Esses movimentos garantiram fôlego para cinco anos. Em 2023, após insucesso em abrir o capital da InterCement Brasil em meados de 2021, o grupo teve de buscar outras soluções. A InterCement foi colocada à venda e o dono da CSN, Benjamin Steinbruch, quase a comprou em fevereiro de 2023. Segundo informação obtida pelo Estadão, Steinbruch se dispôs a pagar R$ 9,5 bilhões, incluindo os ativos da África, que foram vendidos separadamente, alguns meses depois, por R$ 1,12 bilhão.
Em julho deste ano, com dívidas de R$ 9,9 bilhões, a empresa chegou a um acordo de transferência de suas ações com os credores nacionais e estrangeiros, com a Mover saindo definitivamente do setor.

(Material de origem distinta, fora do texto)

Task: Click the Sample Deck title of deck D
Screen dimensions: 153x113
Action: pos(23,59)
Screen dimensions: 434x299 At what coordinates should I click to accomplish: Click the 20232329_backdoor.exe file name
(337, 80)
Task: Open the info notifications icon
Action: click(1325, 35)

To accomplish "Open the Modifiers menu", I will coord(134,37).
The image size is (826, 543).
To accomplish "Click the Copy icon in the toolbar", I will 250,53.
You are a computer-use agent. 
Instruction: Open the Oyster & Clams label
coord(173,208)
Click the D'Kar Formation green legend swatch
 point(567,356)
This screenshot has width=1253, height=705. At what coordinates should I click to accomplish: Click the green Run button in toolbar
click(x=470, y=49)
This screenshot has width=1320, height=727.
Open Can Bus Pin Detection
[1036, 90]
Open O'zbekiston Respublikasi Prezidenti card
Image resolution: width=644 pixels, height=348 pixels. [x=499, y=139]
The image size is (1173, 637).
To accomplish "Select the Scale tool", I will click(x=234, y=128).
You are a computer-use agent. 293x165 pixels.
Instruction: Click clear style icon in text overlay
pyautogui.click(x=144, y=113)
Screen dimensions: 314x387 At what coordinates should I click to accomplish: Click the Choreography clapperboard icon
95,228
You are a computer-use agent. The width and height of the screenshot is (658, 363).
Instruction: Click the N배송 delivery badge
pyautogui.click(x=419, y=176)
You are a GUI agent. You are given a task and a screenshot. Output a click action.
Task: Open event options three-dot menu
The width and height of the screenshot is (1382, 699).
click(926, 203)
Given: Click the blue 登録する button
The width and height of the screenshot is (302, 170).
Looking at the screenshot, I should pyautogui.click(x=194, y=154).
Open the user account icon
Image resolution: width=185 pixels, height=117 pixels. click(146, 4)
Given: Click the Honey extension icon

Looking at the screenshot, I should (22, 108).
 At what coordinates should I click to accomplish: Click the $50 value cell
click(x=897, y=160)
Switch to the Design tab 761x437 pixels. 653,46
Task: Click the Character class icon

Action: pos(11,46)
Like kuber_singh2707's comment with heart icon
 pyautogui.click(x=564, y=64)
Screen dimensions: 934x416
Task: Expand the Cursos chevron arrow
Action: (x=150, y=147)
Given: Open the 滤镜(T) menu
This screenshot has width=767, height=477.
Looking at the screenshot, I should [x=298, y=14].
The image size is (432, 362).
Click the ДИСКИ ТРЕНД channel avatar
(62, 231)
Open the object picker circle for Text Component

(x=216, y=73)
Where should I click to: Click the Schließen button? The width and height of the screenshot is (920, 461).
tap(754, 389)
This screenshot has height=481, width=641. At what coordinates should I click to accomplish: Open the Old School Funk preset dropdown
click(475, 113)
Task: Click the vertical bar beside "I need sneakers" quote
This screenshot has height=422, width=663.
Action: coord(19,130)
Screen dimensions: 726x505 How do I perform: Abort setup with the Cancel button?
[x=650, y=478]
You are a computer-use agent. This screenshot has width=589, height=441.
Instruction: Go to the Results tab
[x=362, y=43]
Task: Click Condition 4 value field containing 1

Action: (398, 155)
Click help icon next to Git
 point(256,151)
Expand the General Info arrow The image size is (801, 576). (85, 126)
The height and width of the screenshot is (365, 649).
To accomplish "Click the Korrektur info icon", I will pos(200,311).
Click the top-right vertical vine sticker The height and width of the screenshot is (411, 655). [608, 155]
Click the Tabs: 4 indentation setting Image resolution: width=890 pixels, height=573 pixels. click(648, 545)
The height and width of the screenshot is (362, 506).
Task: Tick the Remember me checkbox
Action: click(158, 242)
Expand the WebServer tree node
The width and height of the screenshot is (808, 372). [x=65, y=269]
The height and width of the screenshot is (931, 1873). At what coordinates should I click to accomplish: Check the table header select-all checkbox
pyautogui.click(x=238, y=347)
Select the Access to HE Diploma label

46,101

Sem o “China”, divergências entre herdeiros
Sebastião Camargo, que era conhecido como “China”, por sua aparência asiática, faleceu em 1994, aos 85 anos. O império erguido por ele ficou em mãos da esposa, Dirce, das três filhas - Regina, Rosana e Renata -, e dos três genros, que passaram a fazer a gestão junto com executivos que eram de confiança do fundador. Em 1996, ao se criar a holding Camargo Corrêa S/A, foi dado um passo relevante para profissionalizar o comando da companhia.
Nos anos seguintes, o grupo entrou em vários negócios e se desfez de outros tantos, os quais avaliou como fora do foco estratégico delineado pelos novos gestores e pela família: construção e engenharia, cimento, concessões de energia, vestuário e calçados e concessões de transporte.